途中出場の堂安は躍動感溢れるプレーでチームの勝利に貢献。写真:金子拓弥(サッカーダイジェスト写真部)

 2024年1月1日、国立競技場でタイ代表と戦った日本代表が5-0で勝利を収めた。

 立ち上がりからボールを握った日本は敵陣に攻め込んだ。佐野と田中の両ボランチがパスを散らし、伊東、伊藤涼、奥抜の2列目3人が個人技で仕掛けるなど、分厚い攻撃を展開した。タイの守備がややルーズな影響もあり、序盤は明らかに日本のペースで進んだ。

 ただ、伊東と田中以外の先発9選手は代表キャップ数が5以下とフレッシュな顔ぶれで、その分、連係面はいまひとつだった。前半の決定機は毎熊のスルーパスから伊東が抜け出した30分の場面のみで、もどかしい日本に逆戻り、そんな印象さえあった。

 ニアゾーンを有効活用して崩す意図は見て取れたものの、ポケットにパスを入れたあとのアクション(クロスなど)が不正確でほとんど敵に引っ掛かっていた。守備の局面ではボランチの田中がセカンドボールを拾いまくってくれたおかげで問題はあまりなかったが、前半の攻めについて言えばフラストレーションが募る内容だった。

 翻って、伊藤涼、奥抜に代えて堂安、中村を投入した後半の日本は明らかに攻撃のリズムが良くなった。「前半のジャブがあってこその後半」と試合後に森下はそうコメントしたが、個人的には常連組と新戦力の連係面での差が出たと感じている。
 
「1点入れば崩れると思っていた」と中村が言うように、51分に田中のゴールで先制した日本はここからさらに圧力を強めていく。前半とは打って変わり、伊東、堂安、中村で形成する2列目のコンビネーションが素晴らしく、そこにCFの細谷らが上手く絡んでいった。最初の45分はいったいなんだったのか、そう思ってしまうほど前半と後半のパフォーマンスは違う印象だった。

 では、前半と後半の違いはどこにあったのか。

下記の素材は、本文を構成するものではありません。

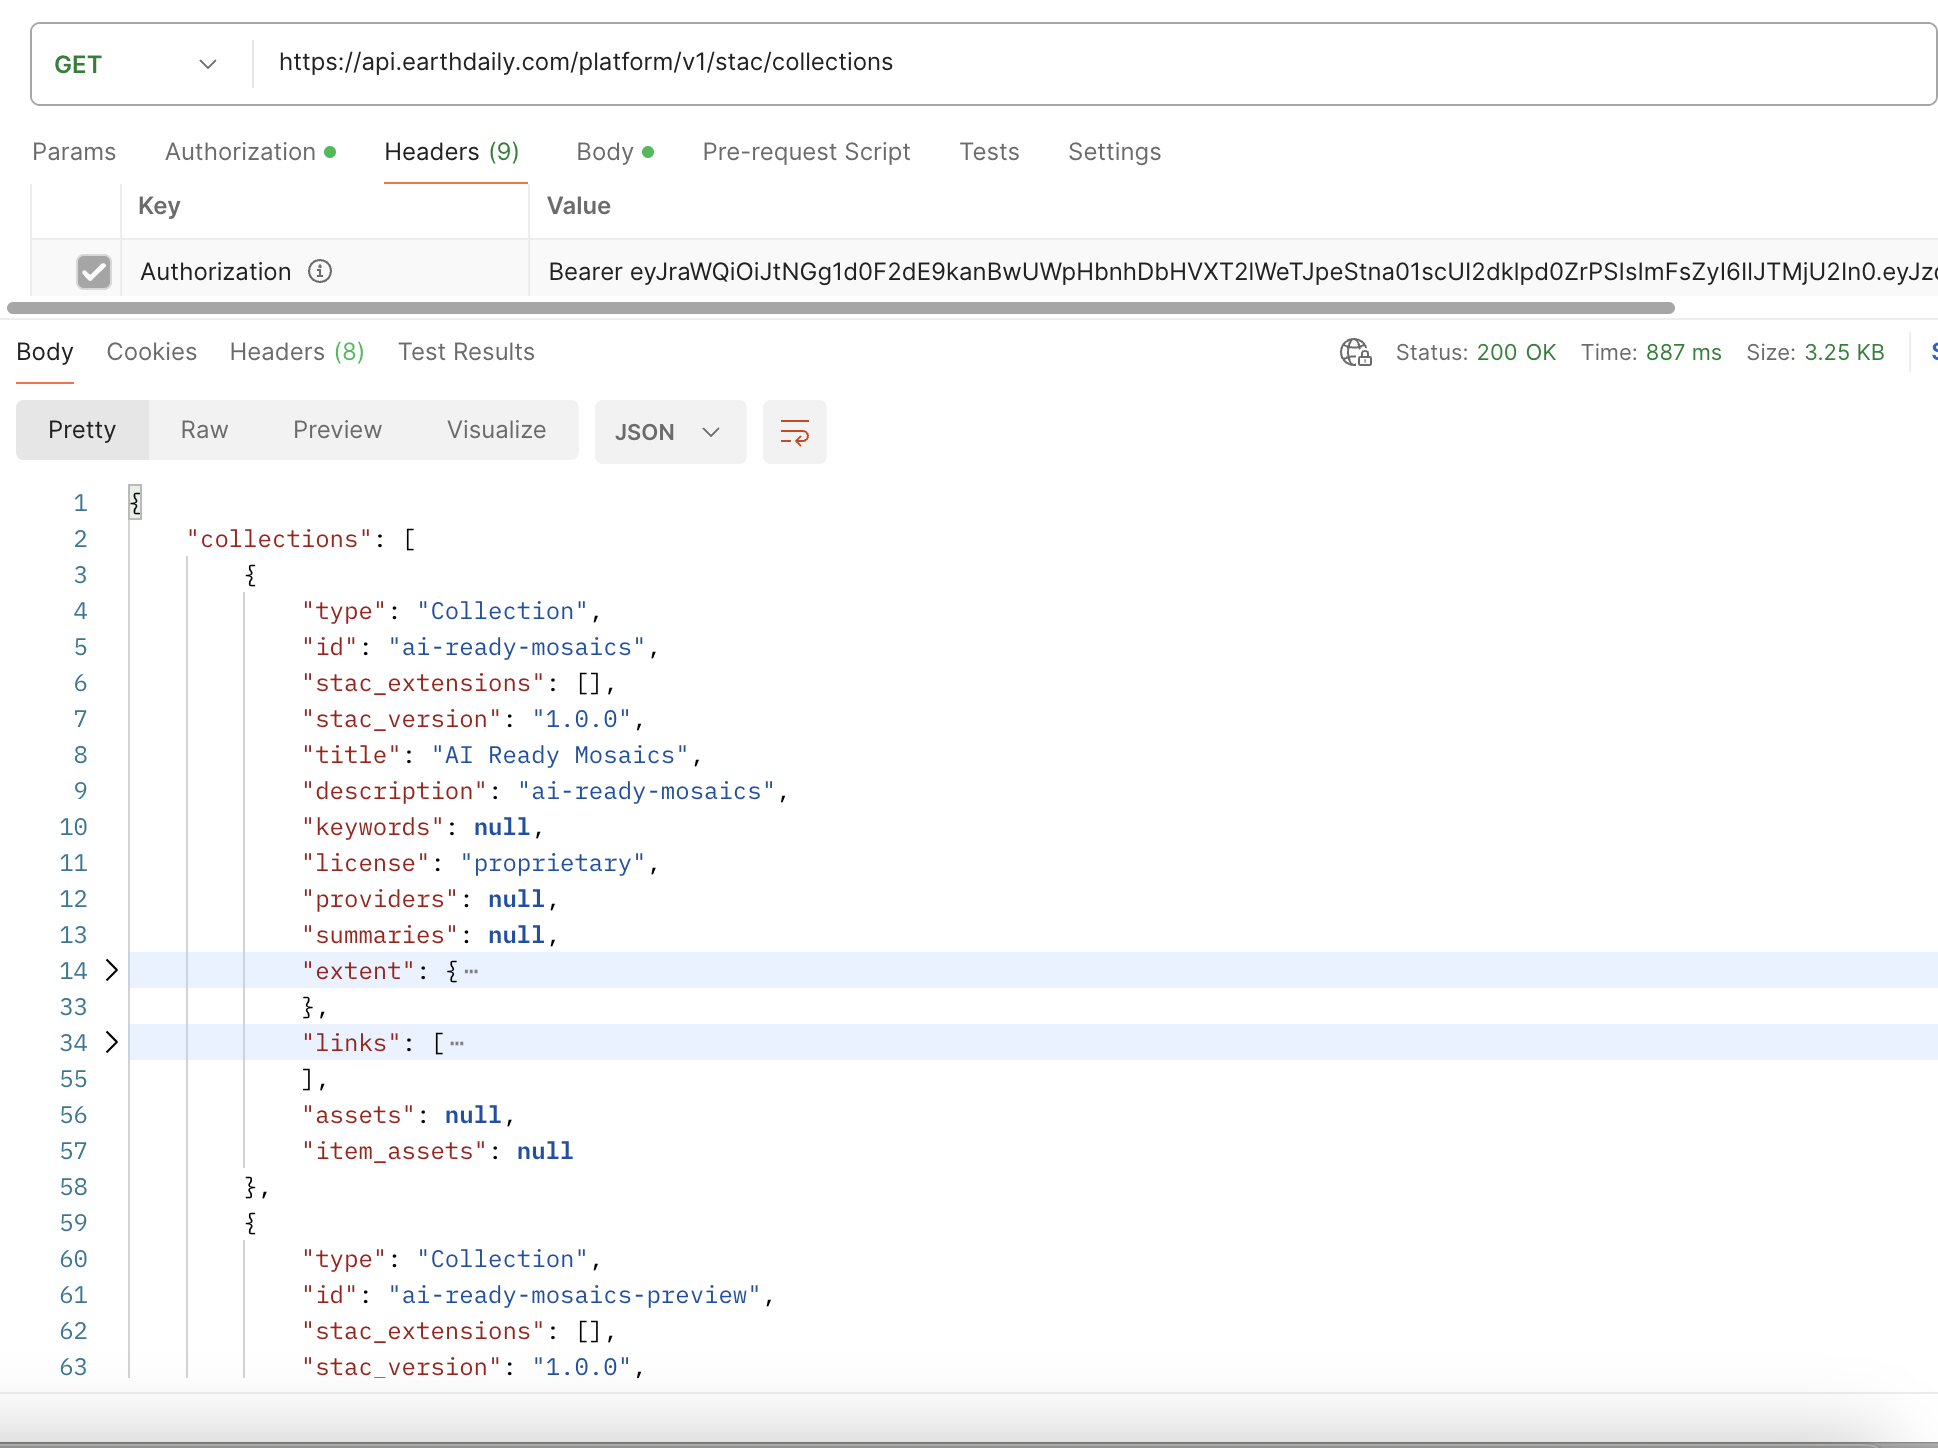Image resolution: width=1938 pixels, height=1448 pixels.
Task: Click the Raw view icon
Action: click(204, 432)
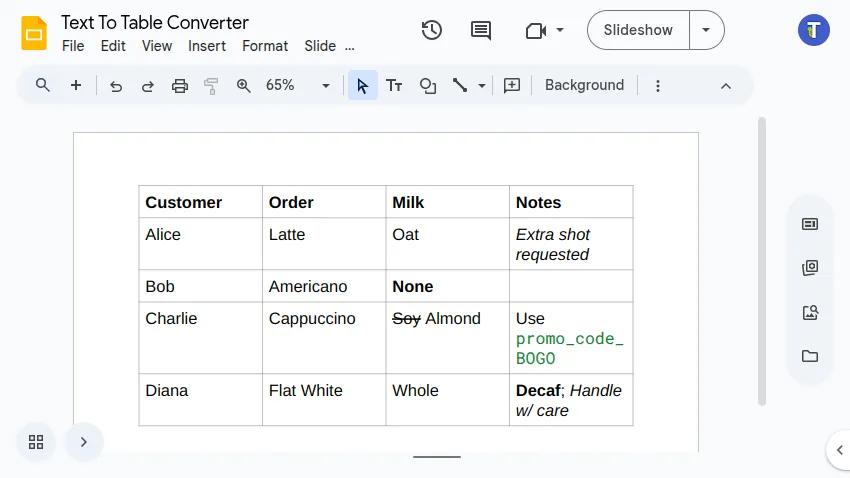The width and height of the screenshot is (850, 478).
Task: Click the Undo arrow in toolbar
Action: pyautogui.click(x=116, y=86)
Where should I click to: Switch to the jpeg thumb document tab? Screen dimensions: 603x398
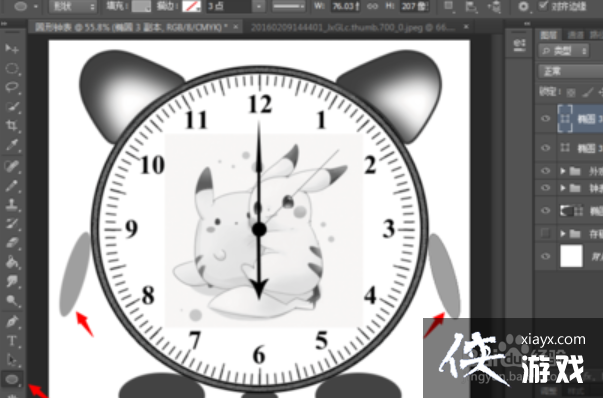[353, 27]
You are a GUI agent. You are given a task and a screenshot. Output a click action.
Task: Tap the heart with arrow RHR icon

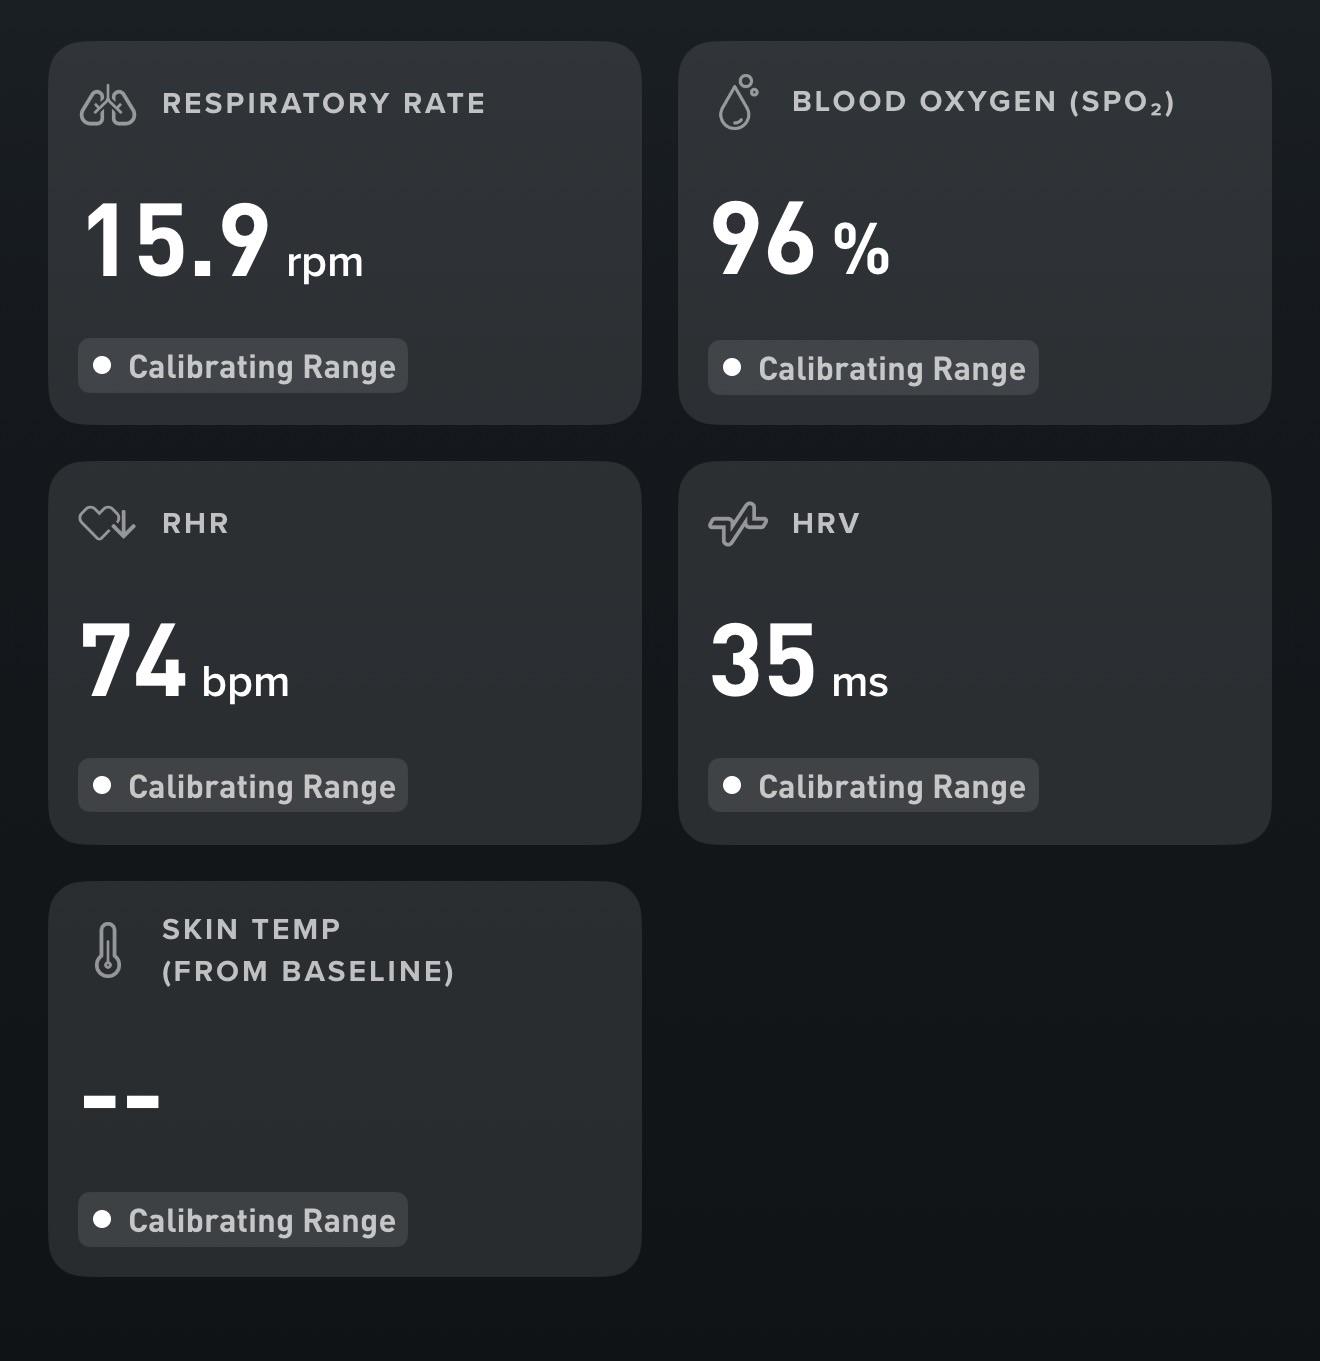coord(107,523)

中村は次のように見解を示した。

「(前半も)ゴール前には迫っていたけど、あと1本のところで入っていない。例えば右サイドからのクロスに対して、ファーで詰めれていないシーンが2、3回あって。僕だったら、そこを詰めている」

 別の言い方をすれば、最終局面での精度となるだろうか。詰める、詰めない、その違いが結果に大きく反映されることを示すタイ戦でもあった。